**THE PROBLEM:** Look through the data below and, wherever a line carries the word "computer", please copy that line.
::::::
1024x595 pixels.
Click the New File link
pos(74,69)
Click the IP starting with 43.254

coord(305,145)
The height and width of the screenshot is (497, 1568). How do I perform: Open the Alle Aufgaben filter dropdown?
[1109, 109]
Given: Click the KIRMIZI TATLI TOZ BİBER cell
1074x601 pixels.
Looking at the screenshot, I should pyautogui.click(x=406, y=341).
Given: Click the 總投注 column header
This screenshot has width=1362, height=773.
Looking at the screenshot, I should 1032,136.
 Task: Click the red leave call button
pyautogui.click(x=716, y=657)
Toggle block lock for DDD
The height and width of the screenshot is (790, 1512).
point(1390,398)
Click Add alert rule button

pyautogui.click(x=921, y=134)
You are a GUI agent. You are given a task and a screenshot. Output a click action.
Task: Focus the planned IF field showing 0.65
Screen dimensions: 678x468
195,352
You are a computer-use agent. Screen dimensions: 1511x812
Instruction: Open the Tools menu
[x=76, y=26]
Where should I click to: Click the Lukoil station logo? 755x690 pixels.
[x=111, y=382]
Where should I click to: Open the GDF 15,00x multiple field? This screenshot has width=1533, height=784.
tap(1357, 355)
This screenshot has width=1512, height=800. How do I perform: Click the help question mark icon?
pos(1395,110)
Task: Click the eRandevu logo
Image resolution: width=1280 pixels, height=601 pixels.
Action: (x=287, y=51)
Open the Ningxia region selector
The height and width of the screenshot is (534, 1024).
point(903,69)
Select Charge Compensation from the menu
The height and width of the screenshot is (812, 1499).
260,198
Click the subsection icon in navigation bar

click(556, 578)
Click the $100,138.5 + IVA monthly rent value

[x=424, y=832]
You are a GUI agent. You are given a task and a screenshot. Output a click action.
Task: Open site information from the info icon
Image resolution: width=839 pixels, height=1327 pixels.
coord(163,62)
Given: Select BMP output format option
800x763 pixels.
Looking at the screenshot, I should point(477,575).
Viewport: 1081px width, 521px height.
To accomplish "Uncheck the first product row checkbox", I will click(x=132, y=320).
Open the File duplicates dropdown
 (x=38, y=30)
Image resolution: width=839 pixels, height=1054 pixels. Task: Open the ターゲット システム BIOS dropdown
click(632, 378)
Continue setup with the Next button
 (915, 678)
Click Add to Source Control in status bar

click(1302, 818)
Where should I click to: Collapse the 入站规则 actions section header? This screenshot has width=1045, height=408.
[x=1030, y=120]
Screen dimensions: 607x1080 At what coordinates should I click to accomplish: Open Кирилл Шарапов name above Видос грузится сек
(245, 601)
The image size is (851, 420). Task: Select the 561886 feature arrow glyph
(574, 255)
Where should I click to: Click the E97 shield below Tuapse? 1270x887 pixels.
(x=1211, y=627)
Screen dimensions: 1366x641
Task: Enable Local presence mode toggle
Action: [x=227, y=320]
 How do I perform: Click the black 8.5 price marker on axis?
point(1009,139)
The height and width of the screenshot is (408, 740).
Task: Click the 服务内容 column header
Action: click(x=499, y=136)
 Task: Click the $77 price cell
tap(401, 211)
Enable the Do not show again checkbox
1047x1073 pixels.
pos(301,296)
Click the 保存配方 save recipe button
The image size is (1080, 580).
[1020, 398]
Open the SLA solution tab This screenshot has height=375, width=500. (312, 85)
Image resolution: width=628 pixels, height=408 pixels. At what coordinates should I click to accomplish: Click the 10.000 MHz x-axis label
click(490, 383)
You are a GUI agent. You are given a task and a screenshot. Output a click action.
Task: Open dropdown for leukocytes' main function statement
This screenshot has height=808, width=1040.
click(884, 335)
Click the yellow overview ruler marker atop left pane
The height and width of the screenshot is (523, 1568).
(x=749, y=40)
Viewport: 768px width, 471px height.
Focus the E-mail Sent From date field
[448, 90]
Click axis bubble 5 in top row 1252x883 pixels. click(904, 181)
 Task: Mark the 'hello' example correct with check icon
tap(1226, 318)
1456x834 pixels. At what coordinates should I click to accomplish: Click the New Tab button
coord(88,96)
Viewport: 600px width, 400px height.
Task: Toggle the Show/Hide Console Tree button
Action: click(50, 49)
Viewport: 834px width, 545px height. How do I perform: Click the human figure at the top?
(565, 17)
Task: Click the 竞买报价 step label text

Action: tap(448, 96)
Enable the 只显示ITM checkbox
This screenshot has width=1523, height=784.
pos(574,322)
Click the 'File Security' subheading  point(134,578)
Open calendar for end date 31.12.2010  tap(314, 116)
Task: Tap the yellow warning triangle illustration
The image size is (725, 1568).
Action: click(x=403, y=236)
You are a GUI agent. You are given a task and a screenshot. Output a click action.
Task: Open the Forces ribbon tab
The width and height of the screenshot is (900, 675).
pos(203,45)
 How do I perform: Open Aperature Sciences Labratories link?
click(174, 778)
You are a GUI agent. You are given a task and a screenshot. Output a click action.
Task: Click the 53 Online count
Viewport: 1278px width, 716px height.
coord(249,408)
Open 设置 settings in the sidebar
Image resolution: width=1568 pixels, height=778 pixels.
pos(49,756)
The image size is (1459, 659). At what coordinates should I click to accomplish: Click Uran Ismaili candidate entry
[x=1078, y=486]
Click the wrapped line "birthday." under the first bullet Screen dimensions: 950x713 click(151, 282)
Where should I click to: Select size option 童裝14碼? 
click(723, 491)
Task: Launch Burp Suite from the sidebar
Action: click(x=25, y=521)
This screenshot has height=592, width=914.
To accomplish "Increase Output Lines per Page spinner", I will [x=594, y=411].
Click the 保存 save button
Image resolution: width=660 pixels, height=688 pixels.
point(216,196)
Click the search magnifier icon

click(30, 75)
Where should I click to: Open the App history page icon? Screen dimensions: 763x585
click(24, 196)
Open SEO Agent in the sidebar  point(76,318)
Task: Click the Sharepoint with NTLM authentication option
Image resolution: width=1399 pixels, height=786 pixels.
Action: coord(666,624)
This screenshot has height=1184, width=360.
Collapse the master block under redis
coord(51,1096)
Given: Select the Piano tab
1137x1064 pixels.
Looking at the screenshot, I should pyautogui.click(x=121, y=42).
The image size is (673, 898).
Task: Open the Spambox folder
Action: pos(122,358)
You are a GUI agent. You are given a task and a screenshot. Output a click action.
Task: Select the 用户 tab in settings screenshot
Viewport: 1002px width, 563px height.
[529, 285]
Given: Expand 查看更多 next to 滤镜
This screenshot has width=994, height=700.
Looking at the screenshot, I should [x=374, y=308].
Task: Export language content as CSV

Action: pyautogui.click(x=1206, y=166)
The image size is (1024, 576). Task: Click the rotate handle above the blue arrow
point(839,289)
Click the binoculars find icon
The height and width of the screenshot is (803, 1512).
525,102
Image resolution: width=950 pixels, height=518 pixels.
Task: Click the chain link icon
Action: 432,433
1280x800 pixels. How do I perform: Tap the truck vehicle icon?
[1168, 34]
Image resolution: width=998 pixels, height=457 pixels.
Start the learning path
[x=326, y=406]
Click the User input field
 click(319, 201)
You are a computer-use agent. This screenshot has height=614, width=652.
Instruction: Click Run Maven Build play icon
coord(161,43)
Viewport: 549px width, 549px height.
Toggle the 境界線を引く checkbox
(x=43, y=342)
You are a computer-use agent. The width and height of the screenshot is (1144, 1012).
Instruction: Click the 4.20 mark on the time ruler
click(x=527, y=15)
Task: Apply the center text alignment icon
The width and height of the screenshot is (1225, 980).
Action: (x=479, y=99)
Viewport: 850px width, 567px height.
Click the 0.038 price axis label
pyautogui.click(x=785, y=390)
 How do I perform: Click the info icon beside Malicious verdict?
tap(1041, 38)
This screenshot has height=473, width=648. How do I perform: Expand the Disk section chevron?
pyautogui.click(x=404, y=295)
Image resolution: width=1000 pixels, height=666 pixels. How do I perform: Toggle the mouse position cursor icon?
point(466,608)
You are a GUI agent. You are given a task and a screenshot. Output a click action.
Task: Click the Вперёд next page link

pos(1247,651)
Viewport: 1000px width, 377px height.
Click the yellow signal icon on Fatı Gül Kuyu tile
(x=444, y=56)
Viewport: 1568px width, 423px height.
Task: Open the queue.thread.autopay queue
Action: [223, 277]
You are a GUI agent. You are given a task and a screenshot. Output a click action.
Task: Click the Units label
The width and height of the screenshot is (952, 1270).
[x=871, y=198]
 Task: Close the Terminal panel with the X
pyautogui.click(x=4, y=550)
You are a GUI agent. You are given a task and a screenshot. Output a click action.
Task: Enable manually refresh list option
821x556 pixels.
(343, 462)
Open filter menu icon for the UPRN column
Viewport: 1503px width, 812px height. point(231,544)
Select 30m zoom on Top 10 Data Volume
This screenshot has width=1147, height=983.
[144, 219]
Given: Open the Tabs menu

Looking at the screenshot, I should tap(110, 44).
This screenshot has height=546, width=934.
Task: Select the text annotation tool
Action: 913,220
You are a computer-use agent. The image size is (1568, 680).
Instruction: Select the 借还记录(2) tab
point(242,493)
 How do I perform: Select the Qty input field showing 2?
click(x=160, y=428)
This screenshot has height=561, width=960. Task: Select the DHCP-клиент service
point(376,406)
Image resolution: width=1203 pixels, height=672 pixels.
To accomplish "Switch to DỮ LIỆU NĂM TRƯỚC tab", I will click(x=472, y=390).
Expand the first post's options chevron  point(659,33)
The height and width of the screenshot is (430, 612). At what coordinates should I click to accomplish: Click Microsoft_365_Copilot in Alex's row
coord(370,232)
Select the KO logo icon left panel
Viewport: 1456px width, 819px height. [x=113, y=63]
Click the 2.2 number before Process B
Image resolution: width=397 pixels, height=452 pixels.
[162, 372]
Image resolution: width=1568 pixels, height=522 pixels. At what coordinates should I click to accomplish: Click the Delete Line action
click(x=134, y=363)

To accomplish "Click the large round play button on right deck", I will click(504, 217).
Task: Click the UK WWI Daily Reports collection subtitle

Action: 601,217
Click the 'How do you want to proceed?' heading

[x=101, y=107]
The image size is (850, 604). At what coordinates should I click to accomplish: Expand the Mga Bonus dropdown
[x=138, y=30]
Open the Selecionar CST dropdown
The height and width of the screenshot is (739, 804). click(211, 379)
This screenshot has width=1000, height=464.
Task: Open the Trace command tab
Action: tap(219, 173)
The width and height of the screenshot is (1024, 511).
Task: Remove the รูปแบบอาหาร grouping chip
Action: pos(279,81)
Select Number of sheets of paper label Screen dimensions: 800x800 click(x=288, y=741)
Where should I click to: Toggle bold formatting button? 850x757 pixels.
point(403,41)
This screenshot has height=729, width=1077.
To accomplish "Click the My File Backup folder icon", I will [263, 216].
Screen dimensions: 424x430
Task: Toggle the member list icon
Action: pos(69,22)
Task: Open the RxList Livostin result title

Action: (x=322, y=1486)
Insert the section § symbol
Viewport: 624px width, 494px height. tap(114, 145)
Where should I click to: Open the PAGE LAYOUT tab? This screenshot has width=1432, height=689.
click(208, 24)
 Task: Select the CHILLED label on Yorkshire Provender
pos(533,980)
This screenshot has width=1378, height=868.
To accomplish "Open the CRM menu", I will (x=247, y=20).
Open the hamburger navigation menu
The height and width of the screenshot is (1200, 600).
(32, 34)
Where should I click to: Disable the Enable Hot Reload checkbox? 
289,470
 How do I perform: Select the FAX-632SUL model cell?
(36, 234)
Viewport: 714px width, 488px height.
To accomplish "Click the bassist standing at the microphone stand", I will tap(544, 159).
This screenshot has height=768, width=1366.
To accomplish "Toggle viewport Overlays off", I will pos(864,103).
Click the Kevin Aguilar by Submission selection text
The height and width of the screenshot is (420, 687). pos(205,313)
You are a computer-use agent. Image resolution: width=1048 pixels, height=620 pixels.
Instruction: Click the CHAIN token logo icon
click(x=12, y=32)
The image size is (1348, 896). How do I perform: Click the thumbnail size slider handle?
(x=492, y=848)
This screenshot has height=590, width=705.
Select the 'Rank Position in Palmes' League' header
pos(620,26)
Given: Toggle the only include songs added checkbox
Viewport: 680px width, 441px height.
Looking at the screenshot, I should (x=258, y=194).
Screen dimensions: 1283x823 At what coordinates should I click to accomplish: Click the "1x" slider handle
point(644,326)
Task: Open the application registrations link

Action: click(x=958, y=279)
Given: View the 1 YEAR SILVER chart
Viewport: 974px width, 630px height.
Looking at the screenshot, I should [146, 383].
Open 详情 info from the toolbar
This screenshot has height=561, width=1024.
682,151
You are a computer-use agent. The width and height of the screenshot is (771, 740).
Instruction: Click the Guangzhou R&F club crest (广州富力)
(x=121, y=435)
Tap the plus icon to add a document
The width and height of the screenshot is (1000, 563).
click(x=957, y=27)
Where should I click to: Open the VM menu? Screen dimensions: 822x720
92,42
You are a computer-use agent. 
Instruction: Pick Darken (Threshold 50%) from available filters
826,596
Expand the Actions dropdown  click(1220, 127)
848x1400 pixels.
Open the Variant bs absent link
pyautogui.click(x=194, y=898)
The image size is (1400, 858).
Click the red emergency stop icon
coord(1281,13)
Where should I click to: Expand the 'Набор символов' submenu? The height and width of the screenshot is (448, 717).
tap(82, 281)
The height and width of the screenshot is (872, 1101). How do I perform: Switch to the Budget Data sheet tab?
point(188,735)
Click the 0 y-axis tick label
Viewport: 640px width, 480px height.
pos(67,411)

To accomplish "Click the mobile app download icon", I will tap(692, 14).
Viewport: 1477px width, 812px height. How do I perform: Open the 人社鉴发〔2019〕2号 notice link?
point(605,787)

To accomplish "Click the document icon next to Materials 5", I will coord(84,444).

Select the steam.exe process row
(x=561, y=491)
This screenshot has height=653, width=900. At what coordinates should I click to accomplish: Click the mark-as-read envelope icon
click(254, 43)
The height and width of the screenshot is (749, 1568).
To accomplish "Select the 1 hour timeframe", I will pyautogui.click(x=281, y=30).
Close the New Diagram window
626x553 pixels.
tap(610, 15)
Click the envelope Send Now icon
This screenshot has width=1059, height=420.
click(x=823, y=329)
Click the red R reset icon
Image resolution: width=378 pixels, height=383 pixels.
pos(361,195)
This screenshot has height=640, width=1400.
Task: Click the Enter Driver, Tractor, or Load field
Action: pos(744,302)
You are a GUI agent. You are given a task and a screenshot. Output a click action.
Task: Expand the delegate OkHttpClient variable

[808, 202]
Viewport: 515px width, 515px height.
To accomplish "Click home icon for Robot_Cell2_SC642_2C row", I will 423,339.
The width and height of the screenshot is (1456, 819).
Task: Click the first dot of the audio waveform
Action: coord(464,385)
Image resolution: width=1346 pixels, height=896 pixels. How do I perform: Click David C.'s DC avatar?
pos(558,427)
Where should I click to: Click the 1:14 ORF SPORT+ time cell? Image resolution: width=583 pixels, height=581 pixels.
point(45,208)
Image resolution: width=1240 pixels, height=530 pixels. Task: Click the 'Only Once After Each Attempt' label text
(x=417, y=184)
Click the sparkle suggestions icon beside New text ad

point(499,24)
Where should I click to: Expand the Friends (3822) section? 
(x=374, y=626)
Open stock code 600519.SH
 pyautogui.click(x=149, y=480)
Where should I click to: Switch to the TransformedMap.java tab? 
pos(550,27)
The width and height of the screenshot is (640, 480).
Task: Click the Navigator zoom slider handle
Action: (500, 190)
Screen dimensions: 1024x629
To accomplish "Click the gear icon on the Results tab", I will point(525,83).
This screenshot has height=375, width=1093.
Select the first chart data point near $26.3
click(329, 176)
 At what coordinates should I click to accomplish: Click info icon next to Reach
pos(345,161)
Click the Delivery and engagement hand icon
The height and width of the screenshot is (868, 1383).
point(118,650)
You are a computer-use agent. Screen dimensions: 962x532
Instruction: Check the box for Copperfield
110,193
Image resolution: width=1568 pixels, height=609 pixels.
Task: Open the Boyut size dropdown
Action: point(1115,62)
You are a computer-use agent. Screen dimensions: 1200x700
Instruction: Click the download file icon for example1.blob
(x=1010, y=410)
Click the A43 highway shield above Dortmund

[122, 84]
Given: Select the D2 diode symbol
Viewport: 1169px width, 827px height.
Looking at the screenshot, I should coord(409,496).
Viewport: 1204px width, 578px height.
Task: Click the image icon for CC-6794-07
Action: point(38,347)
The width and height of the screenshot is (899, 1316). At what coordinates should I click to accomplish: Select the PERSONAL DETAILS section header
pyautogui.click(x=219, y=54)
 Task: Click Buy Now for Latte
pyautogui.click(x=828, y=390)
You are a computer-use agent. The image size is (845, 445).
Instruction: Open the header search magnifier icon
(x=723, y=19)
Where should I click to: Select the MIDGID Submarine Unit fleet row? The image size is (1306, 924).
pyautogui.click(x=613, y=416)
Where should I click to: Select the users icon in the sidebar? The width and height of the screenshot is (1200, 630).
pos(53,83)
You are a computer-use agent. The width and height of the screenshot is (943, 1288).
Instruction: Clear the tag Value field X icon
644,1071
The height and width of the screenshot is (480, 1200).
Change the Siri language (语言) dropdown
::::::
**EXERCISE SOLUTION:**
You are a computer-use agent. Screen dimensions: 1511x812
You are a computer-use agent. This screenshot has height=614, width=652.
You are a computer-use agent. The width and height of the screenshot is (1144, 1012).
You are a computer-use agent. The image size is (1568, 680).
You are a computer-use agent. Image resolution: width=1048 pixels, height=620 pixels.
You are a computer-use agent. The width and height of the screenshot is (771, 740).
You are a computer-use agent. 
You are a computer-use agent. Screen dimensions: 962x532
You are a computer-use agent. Screen dimensions: 1200x700
You are a computer-use agent. The image size is (845, 445).
You are a computer-use agent. The width and height of the screenshot is (943, 1288).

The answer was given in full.